Filter, Parse & Group Log Data in AWS CloudWatch Logs Insights

Say you have an application that’s logging a stringified JSON to CloudWatch logs & you have a requirement to perform some kind of analysis on this data. Here’s the JSON:

{
    "clientId": "abc123",
    "message": "hello"
}

Here’s how this JSON looks when it’s logged:

2020-06-25 INFO response from server: { "clientId": "abc123", "message": "hello" }

Suppose you want to get a count of messages received from each client. Let’s see how to go about building a query in CloudWatch Logs Insights that’ll give us this output:

|----------|----------|
| clientId | count(*) |
|----------|----------|
|  abc123  |     4    |
|  def456  |     3    |
|----------|----------|

First of all, since every CloudWatch log event is itself a JSON object, we extract just the log messages from this JSON using:

fields @message

This gives us all the log statements:

2020-06-25 INFO calling server...
2020-06-25 INFO response from server: { "clientId": "abc123", "message": "hello" }
2020-06-25 INFO calling server...
2020-06-25 INFO response from server: { "clientId": "def456", "message": "hi" }

Now, let’s filter out the unwanted log statements:

fields @message |
filter @message like 'response from server'

This leaves us with:

2020-06-25 INFO response from server: { "clientId": "abc123", "message": "hello" }
2020-06-25 INFO response from server: { "clientId": "def456", "message": "hi" }

Excellent! Next, we have to extract the client ID so we can group by it later on & count the number of messages in each group. Use the parse command to extract the client ID:

fields @message |
filter @message like 'response from server' |
parse @message '"clientId": "*", "message"' as clientId

What the above parse statement does is overlay a pattern that we specified in the single quotes, over the log message & wherever it finds a wildcard like * in the pattern, it extracts that value into the field named after “as”. That’s how we extract the client ID from each log message into the newly created field named clientId.

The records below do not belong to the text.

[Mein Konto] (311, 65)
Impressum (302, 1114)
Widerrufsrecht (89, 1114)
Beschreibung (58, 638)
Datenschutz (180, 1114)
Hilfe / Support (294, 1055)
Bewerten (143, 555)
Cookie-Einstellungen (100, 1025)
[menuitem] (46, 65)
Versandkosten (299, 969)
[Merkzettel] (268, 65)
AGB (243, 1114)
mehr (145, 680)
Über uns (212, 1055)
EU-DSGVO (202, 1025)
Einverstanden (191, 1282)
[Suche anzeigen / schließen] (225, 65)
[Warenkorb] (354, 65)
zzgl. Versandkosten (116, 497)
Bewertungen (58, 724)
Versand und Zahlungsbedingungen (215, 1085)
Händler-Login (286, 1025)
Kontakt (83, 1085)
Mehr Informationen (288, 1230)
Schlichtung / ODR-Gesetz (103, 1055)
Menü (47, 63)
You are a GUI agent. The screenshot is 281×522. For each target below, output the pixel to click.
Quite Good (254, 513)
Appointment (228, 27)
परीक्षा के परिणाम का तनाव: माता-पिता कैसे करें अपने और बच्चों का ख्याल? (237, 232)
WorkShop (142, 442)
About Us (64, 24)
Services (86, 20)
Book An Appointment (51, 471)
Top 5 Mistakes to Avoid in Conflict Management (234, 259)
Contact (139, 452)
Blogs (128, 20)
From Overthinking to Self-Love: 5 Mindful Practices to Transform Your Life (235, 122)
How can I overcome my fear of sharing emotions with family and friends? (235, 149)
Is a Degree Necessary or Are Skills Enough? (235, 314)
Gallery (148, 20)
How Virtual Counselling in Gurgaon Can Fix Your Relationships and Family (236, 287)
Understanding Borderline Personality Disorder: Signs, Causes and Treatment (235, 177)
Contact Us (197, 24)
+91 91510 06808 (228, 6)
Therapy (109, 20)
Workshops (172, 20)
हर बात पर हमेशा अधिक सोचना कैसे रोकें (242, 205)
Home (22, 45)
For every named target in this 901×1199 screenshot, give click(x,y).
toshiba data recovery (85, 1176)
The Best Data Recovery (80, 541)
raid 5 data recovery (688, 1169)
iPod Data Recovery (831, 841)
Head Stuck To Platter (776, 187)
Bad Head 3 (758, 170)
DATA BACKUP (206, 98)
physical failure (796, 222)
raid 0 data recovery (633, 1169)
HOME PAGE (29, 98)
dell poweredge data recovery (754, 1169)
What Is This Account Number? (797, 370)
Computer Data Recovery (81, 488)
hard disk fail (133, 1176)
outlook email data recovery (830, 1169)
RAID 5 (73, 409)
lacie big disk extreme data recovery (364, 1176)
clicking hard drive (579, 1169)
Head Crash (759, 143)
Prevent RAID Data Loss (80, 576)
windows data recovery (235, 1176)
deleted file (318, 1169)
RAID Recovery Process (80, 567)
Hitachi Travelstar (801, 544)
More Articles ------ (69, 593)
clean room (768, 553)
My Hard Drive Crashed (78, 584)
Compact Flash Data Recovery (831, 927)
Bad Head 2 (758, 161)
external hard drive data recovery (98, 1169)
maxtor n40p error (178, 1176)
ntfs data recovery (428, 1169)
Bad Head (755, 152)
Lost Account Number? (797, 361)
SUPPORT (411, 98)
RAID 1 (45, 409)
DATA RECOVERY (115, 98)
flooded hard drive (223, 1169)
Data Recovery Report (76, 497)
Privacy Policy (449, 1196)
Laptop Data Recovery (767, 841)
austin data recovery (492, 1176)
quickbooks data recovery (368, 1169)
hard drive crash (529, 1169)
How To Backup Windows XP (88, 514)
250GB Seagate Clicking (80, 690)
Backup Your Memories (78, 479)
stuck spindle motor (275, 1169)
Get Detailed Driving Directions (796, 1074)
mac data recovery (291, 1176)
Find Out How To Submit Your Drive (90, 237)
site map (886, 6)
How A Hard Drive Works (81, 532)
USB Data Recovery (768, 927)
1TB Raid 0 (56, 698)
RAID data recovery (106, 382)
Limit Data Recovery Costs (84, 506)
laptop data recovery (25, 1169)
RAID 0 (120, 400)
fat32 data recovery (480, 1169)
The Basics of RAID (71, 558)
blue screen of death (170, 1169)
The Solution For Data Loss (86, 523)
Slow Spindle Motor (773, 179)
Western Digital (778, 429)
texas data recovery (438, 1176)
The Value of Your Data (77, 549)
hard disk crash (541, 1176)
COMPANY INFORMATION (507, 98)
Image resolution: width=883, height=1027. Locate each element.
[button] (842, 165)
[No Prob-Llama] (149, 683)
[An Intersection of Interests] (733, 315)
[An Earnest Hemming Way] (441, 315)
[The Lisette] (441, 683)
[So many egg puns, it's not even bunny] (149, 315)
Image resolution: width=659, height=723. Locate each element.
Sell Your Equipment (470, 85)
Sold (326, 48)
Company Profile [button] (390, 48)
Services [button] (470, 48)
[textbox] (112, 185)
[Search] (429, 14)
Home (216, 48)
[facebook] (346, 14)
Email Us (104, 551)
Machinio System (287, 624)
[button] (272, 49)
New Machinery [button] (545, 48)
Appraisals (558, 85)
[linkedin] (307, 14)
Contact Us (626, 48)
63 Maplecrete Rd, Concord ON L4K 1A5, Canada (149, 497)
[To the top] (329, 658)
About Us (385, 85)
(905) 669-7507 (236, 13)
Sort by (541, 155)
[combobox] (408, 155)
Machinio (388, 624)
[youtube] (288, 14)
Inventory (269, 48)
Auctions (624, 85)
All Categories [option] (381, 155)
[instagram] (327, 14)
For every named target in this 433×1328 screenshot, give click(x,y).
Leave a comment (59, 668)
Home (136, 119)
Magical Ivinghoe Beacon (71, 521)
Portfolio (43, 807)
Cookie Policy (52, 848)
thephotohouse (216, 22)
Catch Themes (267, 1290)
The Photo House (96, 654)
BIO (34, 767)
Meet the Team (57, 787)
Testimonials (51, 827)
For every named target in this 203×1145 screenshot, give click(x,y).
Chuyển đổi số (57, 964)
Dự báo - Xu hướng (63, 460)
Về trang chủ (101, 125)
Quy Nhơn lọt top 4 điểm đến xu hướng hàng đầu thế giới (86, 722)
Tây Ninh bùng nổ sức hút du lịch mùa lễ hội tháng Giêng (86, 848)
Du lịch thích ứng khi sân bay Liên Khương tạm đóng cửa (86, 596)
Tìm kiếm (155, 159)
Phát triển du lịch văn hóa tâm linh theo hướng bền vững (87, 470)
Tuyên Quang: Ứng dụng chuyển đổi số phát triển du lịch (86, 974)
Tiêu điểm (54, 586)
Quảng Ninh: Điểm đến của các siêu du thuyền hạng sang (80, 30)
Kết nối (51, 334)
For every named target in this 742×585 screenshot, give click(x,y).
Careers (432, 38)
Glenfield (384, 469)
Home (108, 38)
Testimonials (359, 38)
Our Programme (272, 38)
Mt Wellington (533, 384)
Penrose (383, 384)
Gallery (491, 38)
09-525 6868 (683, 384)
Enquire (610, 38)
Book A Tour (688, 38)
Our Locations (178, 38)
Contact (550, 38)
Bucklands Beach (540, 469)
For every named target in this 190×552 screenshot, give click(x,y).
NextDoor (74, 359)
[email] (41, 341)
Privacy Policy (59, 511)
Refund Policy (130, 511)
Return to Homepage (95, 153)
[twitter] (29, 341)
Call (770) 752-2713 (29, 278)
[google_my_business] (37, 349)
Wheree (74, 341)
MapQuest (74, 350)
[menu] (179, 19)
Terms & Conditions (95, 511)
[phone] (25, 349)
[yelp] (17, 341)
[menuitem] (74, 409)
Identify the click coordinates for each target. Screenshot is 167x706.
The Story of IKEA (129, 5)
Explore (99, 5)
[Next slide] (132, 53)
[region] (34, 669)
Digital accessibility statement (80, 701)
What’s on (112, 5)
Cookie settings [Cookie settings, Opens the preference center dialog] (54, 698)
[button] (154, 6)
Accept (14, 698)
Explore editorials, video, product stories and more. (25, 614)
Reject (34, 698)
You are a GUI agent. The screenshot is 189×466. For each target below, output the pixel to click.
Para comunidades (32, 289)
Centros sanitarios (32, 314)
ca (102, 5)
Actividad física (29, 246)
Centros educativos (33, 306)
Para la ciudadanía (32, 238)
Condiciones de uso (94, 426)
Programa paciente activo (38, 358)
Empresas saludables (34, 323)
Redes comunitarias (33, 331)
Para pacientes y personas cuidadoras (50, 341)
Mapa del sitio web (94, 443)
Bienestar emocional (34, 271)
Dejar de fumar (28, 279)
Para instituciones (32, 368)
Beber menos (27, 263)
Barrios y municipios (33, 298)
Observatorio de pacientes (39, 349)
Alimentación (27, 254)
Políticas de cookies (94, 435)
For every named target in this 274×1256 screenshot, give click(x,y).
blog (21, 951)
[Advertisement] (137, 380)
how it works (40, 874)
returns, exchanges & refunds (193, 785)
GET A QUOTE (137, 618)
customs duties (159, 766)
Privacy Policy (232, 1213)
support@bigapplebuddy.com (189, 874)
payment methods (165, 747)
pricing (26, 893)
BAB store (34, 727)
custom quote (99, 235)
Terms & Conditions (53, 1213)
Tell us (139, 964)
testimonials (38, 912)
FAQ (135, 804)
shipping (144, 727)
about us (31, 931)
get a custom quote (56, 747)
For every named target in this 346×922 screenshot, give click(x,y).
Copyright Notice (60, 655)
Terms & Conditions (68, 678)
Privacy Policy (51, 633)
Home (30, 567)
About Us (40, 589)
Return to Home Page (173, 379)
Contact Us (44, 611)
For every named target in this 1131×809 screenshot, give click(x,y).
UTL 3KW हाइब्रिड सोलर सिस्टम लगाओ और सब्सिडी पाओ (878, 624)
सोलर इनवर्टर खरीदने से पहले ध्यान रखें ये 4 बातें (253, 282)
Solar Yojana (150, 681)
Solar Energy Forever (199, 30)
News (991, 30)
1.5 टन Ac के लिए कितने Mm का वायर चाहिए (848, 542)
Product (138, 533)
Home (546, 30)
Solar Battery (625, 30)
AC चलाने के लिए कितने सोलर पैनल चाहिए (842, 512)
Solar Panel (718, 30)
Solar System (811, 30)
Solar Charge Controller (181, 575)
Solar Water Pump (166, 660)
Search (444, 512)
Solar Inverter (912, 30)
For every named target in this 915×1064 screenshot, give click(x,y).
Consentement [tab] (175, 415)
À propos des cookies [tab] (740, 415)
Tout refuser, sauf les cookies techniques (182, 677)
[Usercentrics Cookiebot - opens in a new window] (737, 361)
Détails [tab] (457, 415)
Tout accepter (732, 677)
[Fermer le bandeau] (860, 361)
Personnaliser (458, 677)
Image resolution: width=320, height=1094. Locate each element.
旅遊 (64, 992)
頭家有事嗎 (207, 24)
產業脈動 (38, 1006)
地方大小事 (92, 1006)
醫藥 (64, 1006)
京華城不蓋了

Now, to count the number of log statements containing a particular client ID, use the stats command with the count function as shown below:

fields @message |
filter @message like 'response from server' |
parse @message '"clientId": "*", "message"' as clientId |
stats count(*) by clientId

And voila, just like that, we have our desired output:

|----------|----------|
| clientId | count(*) |
|----------|----------|
|  abc123  |     4    |
|  def456  |     3    |
|----------|----------|